▸ Required tasks
• 1. Answer these questions using the Den of Thieves review:
(a) Which 1995 film does the review name as the film's primary influence?
(b) According to the opening statistics, how often does a bank robbery occur in Los Angeles?
(c) Which actor plays Ray Merrimen?
• 2. Carry on the Den of Thieves review, beginning right after its final sentence.

▸ Quoted passage
--- START ---
DEN OF THIEVES

SCOTTISH action hero export Gerard Butler leads this ultra-macho crime actioner that stands firmly in the shadow of its primary influence, Michael Mann’s 1995 classic Heat, but manages to be entertaining enough thanks to a certain testosterone-fuelled swagger.

Some opening statistics present its Los Angeles location as the bank robbery capital of the Western world – apparently one every 48 minutes. Before long we’re launched into a daring early morning heist at the hands of masked men with guns

who are clearly up to more than meets the eye when they steal an empty security truck.

In steps “Big Nick” O’Brien, “the original gangster cop in the flesh,” played with smug, no-nonsense gruffness by Butler that shows off a little more of a self-aware glint in his eye than usual.

He heads up an elite unit of the LA County Sheriff’s Department who specialize in tracking and stopping highly skilled bank robbers.

When the city’s most successful group of robbers, led by ruthless ex-soldier and freshly-paroled Ray Merrimen (Pablo Schreiber), start to plan a seemingly impossible heist on the supposedly impenetrable Federal Reserve, Big Nick’s crew must figure out what’s really going on, forcing getaway driver and newest member of the robbers, Donnie (O’Shea Jackson Jr), to help them.
--- END ---
▸ Given information
--- START ---
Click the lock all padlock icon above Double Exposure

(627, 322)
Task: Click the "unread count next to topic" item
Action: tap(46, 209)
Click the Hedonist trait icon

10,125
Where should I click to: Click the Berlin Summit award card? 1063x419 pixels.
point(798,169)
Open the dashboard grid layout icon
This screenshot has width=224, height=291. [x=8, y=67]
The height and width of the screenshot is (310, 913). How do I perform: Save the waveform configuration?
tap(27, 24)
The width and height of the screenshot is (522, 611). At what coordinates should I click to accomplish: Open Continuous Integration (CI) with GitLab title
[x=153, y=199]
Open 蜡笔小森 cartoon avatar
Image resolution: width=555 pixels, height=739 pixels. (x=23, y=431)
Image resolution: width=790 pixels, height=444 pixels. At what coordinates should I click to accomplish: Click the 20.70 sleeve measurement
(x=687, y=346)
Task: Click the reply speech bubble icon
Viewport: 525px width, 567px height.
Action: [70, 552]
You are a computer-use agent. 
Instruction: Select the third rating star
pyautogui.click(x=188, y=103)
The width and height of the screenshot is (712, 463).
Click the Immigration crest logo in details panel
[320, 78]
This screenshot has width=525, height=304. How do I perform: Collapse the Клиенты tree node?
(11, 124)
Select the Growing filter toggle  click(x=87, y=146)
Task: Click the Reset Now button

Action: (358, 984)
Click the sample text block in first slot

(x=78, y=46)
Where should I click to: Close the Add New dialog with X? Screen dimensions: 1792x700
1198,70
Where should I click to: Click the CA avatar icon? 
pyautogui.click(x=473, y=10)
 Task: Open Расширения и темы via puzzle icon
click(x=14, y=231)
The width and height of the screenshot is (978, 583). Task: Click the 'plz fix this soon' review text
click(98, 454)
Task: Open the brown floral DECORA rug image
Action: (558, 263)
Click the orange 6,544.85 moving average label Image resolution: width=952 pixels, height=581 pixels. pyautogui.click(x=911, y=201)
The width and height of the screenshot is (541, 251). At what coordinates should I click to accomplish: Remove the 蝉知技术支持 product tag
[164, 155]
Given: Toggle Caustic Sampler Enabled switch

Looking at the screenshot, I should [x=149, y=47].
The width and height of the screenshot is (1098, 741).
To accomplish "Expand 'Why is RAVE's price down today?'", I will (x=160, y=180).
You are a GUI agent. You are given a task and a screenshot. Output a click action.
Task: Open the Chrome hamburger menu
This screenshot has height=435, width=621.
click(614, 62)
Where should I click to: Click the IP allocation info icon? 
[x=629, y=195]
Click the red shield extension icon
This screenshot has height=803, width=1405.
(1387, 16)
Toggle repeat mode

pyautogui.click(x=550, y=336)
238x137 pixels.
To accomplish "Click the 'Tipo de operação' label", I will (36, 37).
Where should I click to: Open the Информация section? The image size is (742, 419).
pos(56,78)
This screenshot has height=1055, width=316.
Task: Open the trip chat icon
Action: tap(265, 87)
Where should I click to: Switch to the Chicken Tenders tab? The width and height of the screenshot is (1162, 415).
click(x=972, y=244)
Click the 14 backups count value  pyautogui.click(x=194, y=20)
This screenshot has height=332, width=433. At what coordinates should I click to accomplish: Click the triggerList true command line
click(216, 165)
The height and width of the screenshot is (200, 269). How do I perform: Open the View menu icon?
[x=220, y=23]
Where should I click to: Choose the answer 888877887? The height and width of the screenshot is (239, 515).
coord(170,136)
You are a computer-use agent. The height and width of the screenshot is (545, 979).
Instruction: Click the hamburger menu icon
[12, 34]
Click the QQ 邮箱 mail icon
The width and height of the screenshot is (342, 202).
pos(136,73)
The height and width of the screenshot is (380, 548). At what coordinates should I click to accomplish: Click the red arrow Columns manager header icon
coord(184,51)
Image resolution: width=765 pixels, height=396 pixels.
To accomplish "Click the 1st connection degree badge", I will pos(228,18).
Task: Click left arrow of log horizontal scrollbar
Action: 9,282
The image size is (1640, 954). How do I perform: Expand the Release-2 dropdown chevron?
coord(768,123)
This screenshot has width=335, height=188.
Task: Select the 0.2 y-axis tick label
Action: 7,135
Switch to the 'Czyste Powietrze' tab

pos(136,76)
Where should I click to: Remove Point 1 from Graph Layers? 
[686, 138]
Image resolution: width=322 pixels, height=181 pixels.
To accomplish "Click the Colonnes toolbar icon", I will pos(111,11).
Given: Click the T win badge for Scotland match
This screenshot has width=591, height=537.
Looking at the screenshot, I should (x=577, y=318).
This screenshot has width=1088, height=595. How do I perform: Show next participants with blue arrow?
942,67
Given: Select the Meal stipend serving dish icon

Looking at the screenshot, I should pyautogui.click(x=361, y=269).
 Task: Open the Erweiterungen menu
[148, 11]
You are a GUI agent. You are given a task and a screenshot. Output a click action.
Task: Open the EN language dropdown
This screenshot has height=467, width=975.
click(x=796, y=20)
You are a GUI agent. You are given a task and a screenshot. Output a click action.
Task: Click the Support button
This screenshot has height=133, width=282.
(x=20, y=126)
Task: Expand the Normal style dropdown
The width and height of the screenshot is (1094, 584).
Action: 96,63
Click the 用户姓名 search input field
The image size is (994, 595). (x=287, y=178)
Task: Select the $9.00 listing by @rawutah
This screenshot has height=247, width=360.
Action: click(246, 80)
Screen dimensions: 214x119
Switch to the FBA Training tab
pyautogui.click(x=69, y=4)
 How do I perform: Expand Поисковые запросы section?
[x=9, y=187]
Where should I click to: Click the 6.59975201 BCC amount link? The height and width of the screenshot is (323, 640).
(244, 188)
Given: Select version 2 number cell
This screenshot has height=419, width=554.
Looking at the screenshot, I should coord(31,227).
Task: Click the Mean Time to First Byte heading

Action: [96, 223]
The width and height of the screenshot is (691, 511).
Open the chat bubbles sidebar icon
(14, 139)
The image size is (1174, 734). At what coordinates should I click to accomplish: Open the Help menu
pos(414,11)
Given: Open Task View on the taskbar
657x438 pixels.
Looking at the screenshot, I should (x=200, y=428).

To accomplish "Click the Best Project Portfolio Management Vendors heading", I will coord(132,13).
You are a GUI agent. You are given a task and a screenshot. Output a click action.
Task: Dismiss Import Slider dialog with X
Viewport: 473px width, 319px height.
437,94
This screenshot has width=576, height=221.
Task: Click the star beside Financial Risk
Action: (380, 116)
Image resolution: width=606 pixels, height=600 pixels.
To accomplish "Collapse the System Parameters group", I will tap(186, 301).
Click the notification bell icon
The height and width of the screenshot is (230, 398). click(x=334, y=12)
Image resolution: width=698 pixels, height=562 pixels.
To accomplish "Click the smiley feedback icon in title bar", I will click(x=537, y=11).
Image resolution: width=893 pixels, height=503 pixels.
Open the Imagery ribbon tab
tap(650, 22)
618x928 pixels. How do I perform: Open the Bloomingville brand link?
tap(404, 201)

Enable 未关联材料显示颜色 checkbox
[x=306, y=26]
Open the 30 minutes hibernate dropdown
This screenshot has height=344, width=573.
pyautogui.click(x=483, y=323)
--- END ---
▸ Per-task answers
• 1.
(a) Michael Mann's Heat
(b) One every 48 minutes
(c) Pablo Schreiber

• 2.
First-time director Christian Gudegast, who has a previous writing credit on Butler’s own London Has Fallen, is clearly enamoured with the types of gritty, tough-as-nails crime movies that have come before.

Aside from Heat the likes of Training Day, Harsh Times, End of Watch and a million others of that ilk feel soaked into its very DNA and it often reminds you just what those movies did better.

But despite its familiarity, there is a pulpy sense of bravura on display and a gritty tone that convinces enough despite how ridiculous it can get. Gudegast’s script, on which he shares a story credit with Prison Break creator Paul Scheuring, is surprisingly involving for the type of film that is, keeping things engaging throughout its sprawling 140 minute runtime as it consistently and quite effectively shifts focus between its array of characters in a way that provides a neat cops-and-robbers battle of brains and inevitable brawn. “You’re not the bad guys,” Butler says to an out-of-his-depth Jackson Jr. “We are.”

A steady series of high-octane set-pieces escalate towards an impressively-staged heist that plays out like Ocean’s Eleven on hard steroids – a sequence that’s worth the time and money alone. It’s certainly nothing we haven’t seen before done better but as a robust, unashamedly macho, resolutely gritty crime flick, it does what it says on the tin.